=== Problem description ===
Find "Viewport: 1600px width, 505px", then copy its line and every later line of the entries exactly through the end, leaving all pictures out.

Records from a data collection
========================

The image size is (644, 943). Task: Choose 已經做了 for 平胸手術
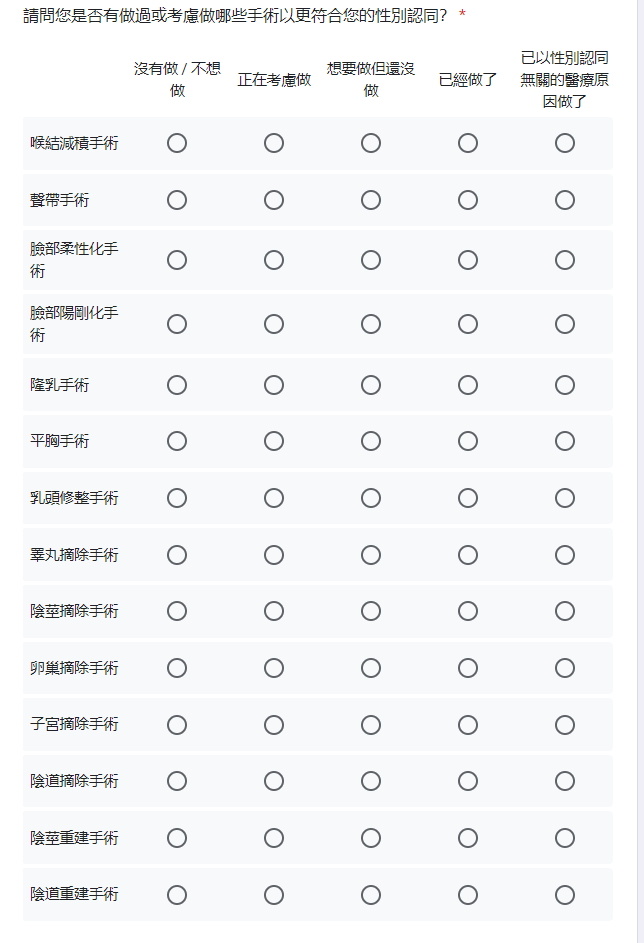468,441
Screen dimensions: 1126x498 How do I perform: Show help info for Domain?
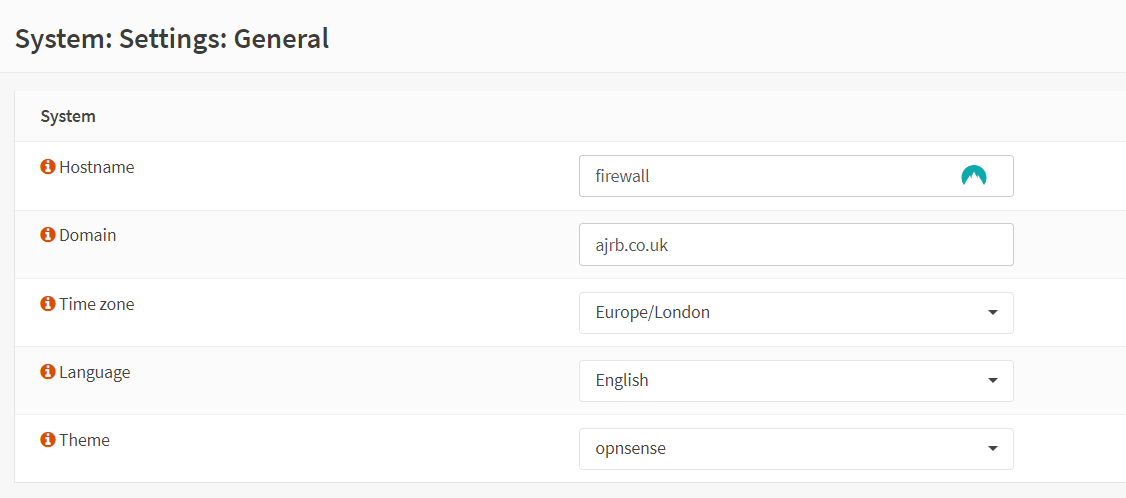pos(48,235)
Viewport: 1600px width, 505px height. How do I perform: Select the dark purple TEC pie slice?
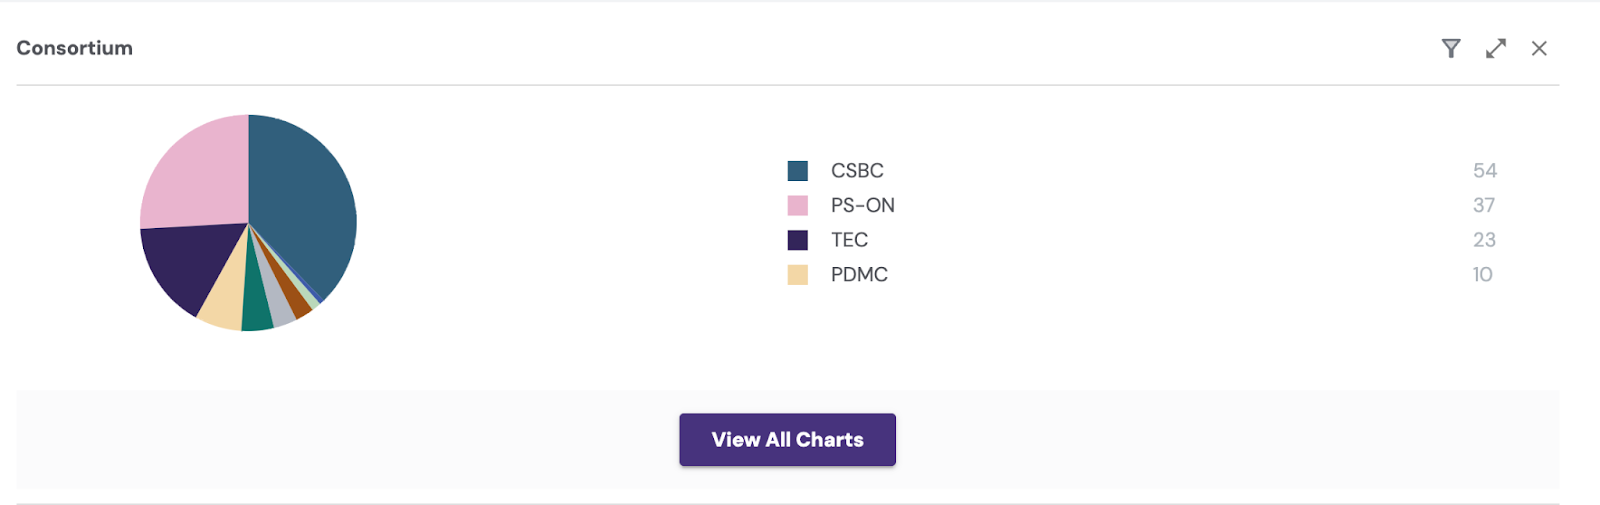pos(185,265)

========================

=== Worked solution ===
Viewport: 1600px width, 505px height. How do I perform: Select the dark purple TEC pie slice?
pos(185,265)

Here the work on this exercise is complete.